Certainly there will always be ready supplicants for fast fashion’s prices, says Morgane Le Caer, fashion insights reporter at Lyst.
“The low prices they offer are something that, especially in such uncertain economic times, will undoubtedly appeal to many customers,” she says. “I believe that, regardless of the situation the world finds itself in, there will always be a strong demand for fast fashion.”
Photo: Robert Michael/Getty Images.
Worst hit of all, however, will be the garment workers at the bottom of the fashion supply chain.
“I would hope there is an opportunity to make sure that profit-making brands — because there’s still a lot of money in those brands — are forced to take more of their share of burden,” says Dominique Muller, director of policy at Labour Behind the Label, a UK-based workers’ rights group. “On the other hand, we might end up in a situation, possibly going backwards, where people are just basically going to be willing to accept more low-paid income as long as they’re getting income.”

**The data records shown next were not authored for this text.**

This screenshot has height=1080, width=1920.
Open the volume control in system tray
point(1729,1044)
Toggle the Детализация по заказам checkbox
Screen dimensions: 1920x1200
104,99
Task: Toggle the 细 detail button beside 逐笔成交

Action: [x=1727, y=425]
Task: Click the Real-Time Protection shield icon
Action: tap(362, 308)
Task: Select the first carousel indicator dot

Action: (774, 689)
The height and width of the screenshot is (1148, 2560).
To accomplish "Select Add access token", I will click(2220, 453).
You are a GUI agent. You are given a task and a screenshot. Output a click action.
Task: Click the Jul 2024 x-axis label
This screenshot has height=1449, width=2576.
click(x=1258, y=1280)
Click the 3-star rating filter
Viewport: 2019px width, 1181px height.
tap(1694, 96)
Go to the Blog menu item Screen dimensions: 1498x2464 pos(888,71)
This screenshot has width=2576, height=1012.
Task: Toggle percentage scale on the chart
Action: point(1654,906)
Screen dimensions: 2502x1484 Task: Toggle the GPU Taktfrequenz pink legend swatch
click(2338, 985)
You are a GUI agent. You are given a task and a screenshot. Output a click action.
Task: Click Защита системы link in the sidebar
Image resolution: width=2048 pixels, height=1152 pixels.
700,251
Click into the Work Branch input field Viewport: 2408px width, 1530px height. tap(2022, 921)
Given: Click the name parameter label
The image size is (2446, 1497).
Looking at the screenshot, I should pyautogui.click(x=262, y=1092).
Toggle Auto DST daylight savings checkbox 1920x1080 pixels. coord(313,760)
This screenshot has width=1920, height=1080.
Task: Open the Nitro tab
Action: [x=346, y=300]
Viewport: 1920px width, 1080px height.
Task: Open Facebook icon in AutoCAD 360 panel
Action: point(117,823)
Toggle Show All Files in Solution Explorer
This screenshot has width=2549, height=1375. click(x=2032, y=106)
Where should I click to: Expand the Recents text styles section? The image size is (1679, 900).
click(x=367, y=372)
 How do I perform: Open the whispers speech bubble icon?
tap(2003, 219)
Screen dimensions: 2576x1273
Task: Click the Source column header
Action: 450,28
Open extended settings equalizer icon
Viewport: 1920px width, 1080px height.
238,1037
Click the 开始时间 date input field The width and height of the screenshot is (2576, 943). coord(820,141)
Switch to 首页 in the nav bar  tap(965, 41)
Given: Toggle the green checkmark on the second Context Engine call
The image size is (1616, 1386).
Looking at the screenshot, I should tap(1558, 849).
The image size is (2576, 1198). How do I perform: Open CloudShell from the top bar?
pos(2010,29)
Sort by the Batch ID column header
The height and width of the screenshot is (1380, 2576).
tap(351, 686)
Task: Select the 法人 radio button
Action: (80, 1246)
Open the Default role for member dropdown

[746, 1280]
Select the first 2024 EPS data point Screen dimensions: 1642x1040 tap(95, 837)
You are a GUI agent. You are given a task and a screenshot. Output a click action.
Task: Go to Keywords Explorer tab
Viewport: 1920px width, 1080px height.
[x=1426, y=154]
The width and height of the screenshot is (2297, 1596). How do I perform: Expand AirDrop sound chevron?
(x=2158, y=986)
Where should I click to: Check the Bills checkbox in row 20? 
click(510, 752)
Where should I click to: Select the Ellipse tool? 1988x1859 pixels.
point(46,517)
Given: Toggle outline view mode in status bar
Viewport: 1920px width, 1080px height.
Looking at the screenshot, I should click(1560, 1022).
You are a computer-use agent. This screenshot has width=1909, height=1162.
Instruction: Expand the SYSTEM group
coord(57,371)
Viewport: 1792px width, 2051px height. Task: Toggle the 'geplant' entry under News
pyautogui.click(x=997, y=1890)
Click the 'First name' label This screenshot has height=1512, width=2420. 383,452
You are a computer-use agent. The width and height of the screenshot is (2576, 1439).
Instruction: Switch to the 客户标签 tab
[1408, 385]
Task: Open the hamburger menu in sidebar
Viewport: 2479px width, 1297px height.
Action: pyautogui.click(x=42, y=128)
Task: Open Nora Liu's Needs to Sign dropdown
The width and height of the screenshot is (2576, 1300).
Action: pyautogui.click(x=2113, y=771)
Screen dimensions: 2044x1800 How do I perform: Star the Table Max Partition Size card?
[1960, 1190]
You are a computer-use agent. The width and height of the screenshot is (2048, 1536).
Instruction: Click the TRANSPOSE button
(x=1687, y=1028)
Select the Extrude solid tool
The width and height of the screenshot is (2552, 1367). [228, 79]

Fast fashion has established the fortunes of some of the planet’s richest people at the expense of its poorest. At press time, Amancio Ortega, who founded Zara, was worth $67 billion USD. Stefan Persson, chairman and leading shareholder of H&M, sits on a nest egg of $15.4 billion USD.. Tadashi Yanai, founder of Fast Retailing, which operates Uniqlo, is Japan’s wealthiest man with a cool $22.9 billion USD.
Not only does this money rarely trickle down, but workers in garment-producing hubs will also be especially vulnerable to exploitation, both by brands and by their governments. Factory trade groups in Bangladesh estimate that the South Asian country, the world’s second largest garment exporter after China, is on track to lose roughly $10 billion USD in export revenue this financial year because of mass cancellations from Western brands and retailers.
“It might just say at the end of it, ‘Look, we welcome anyone who wants to invest to restart factories; we’re going to give you these tax breaks; you can pay minimum wage,’” Muller says. “Regulations might be suspended, for example, just to attract the investment back. So I think it’s it’s really important that organizations like us develop a longer-term strategy to make sure that we don’t go backward but instead we go forward.”
“I don’t think that change is something that will come from a shift in shopping habits. For me, changes in the fashion industry will come with global binding legislation that has teeth, so that we can actually make corporations responsible for the products that they make and for how those products are made,” Hoskins says. “So rather than asking, ‘Why do people buy clothes that have been made is this dangerous factory in Bangladesh,’ I think the question should be, ‘Why are there any clothes on the market that have been made in these incredibly dangerous factories in Bangladesh?’”
Fast fashion will survive COVID-19, says Paton, because the dynamics driving fast fashion consumption are still there.
“It will be interesting to see whether consumers emerge from the peak of the virus with a renewed appetite to shop as they did before, after months of wanting to do anything but,” she says. “Will a reset button have been hit that makes them think again? Wallets will be tighter for sure, but my gut instinct is that it will.”
Fast fashion retailers, she adds, will be praying “young shoppers, in particular, will let the good times roll.”
Diiorio, the shopper from New Jersey, for one, agrees: “I think once everything’s back to normal, it might be time for a shopping spree.”